The Food and Drug Administration (FDA) scheduled a meeting for late next month for its advisory panel to discuss Merck’s antiviral pill designed to treat mild-to-moderate COVID-19.
The medication could be a game changer in the U.S.’s fight against the virus.
The federal agency announced on Thursday that the advisory committee will meet on Nov. 30 to review data on molnupiravir. If approved, the oral pill would be given to adults who recently tested positive for COVID-19 and are at high risk of severe illness, hospitalization and death.
Merck applied for an emergency use authorization for the drug, developed with Ridgeback Biotherapeutics, earlier this week after trials showed it reduced the risk of hospitalization by 50 percent.
In the results that top infectious diseases expert Anthony Fauci called “impressive,” no deaths were reported among patients who received molnupiravir while eight people died from the placebo group.
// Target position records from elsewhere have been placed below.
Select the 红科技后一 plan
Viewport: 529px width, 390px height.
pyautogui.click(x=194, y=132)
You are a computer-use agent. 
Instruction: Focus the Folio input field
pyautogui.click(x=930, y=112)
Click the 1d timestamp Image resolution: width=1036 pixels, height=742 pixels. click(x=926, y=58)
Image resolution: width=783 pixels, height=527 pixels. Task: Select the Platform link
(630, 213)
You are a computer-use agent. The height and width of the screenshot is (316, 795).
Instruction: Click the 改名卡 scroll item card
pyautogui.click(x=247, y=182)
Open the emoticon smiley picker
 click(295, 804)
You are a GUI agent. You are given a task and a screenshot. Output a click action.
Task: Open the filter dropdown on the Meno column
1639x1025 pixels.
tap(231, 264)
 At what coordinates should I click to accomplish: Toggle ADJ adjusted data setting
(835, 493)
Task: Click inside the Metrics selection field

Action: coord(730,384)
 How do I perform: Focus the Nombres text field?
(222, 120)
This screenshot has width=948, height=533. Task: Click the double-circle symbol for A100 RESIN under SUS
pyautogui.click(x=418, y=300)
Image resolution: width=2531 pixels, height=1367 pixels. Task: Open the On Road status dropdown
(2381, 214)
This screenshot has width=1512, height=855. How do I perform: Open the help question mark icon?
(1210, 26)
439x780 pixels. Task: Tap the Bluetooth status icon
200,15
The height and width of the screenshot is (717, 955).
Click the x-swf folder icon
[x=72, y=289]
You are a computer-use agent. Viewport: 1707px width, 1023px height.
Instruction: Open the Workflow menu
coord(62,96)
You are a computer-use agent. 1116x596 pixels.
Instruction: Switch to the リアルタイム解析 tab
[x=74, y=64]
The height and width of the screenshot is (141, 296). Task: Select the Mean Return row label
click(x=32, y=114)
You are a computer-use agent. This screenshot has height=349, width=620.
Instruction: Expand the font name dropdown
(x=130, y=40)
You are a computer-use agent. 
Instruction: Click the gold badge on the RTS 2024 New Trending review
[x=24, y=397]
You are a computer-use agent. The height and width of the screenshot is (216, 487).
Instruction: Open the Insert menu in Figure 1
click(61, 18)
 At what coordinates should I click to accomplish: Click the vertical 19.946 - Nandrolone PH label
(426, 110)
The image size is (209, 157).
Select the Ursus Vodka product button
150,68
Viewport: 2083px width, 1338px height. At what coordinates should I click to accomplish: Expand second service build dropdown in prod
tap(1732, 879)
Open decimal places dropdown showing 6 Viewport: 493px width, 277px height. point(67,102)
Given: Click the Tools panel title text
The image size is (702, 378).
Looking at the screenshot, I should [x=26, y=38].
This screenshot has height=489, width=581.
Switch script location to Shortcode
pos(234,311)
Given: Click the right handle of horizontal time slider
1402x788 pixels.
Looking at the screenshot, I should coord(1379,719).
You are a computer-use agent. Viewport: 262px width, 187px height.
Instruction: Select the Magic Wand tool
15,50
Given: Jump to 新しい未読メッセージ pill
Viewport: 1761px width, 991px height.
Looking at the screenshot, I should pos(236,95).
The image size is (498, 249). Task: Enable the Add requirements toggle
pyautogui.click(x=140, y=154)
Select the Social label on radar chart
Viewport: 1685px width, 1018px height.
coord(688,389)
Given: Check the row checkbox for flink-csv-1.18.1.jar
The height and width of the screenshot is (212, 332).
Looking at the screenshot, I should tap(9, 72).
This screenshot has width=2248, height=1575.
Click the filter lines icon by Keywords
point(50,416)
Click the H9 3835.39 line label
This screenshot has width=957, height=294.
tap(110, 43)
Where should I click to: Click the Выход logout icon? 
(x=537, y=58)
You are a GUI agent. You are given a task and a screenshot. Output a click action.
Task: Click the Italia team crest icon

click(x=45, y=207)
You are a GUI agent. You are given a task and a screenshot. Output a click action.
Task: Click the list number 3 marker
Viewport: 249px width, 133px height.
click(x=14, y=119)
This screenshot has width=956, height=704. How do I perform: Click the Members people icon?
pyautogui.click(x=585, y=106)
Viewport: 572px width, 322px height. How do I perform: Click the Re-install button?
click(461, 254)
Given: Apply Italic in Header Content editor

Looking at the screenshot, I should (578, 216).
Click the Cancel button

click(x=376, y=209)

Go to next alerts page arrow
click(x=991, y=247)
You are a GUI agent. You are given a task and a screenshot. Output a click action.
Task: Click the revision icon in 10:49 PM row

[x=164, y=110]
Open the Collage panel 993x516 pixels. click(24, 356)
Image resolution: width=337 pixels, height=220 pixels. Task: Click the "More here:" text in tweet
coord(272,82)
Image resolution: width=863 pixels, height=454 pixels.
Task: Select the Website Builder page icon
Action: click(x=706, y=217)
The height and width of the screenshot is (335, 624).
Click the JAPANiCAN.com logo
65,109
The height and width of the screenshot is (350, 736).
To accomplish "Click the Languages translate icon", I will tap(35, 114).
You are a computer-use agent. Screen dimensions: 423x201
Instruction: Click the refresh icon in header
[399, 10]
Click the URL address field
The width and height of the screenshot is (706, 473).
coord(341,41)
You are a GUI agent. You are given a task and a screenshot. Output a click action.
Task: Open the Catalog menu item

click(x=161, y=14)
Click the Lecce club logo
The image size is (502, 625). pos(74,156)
“We believe that, in this instance, a public discussion of these data with the agency’s advisory committee will help ensure clear understanding of the scientific data and information that the FDA is evaluating to make a decision about whether to authorize this treatment for emergency use,” Patrizia Cavazzoni, the director of the FDA’s Center for Drug Evaluation and Research, said in a statement.
The five-day oral treatment could be key in getting the U.S. closer to the light at the end of the tunnel in the pandemic, experts have said, along with authorization for the vaccine to be given to younger children.
The U.S. government has agreed to purchase 1.7 million doses of Merck’s treatment if the FDA grants it emergency use authorization, although former FDA Commissioner Scott Gottlieb said the amount is “not enough.”
But White House health officials, including Fauci, have emphasized that the COVID-19 vaccines would still be needed even with Merck’s antiviral pill to avoid infection in the first place.
The FDA advisory panel this week is considering whether to recommend booster shots for Moderna and Johnson & Johnson recipients.
The committee voted unanimously on Thursday to recommend a third dose of Moderna for those aged 65 and older and adults at high risk of severe COVID-19 due to their medical conditions, jobs or living situations.